Prefetched Page: The response time of a page which has been predicted and prefetched by the framework was then examined. The results from repeating this process 100 times are shown in Fig. 4. Here the average response times for the ICCP and comparative framework are 21.15 ms and 75.19 ms. When a page has been prefetched we would expect the speed of the ICCP framework to be better than that of the server-side as prefetched pages are cached on the client and server side respectively. The results align with this expectation, the ICCP performs considerably faster under these conditions.

5 Conclusion

This study proposed Intelligent Client-Centric Personalisation (ICCP) which minimises the leakage of user data while using server-based personalisation and prediction. It was proposed that through the addition of prefetching to a Client-Side Personalisation framework, performance and user latency could be improved. The ICCP could then provide a more privacy-conscious framework than a traditional server-side approach while offering reasonable performance.
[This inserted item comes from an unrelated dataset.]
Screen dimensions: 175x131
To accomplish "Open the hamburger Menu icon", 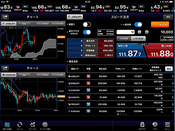I will pos(167,125).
The evaluation aimed to investigate the system latency of the ICCP, comparing this to a traditional server-side approach. It was shown that for an unseen page the ICCP framework performs, on average, more slowly; though the response time falls within reasonable bounds. However, for a prefetched page the ICCP framework performs considerably faster than the traditional approach.

Thus, performance benefits can be achieved in Client-Side Personalisation through the incorporation of prefetching techniques. In use cases where the prefetching strategy has high predictive accuracy the average user latency over a session should be lower than the traditional approach. Further research is required to investigate and quantify when the ICCP offers a better solution than the traditional server-side approach.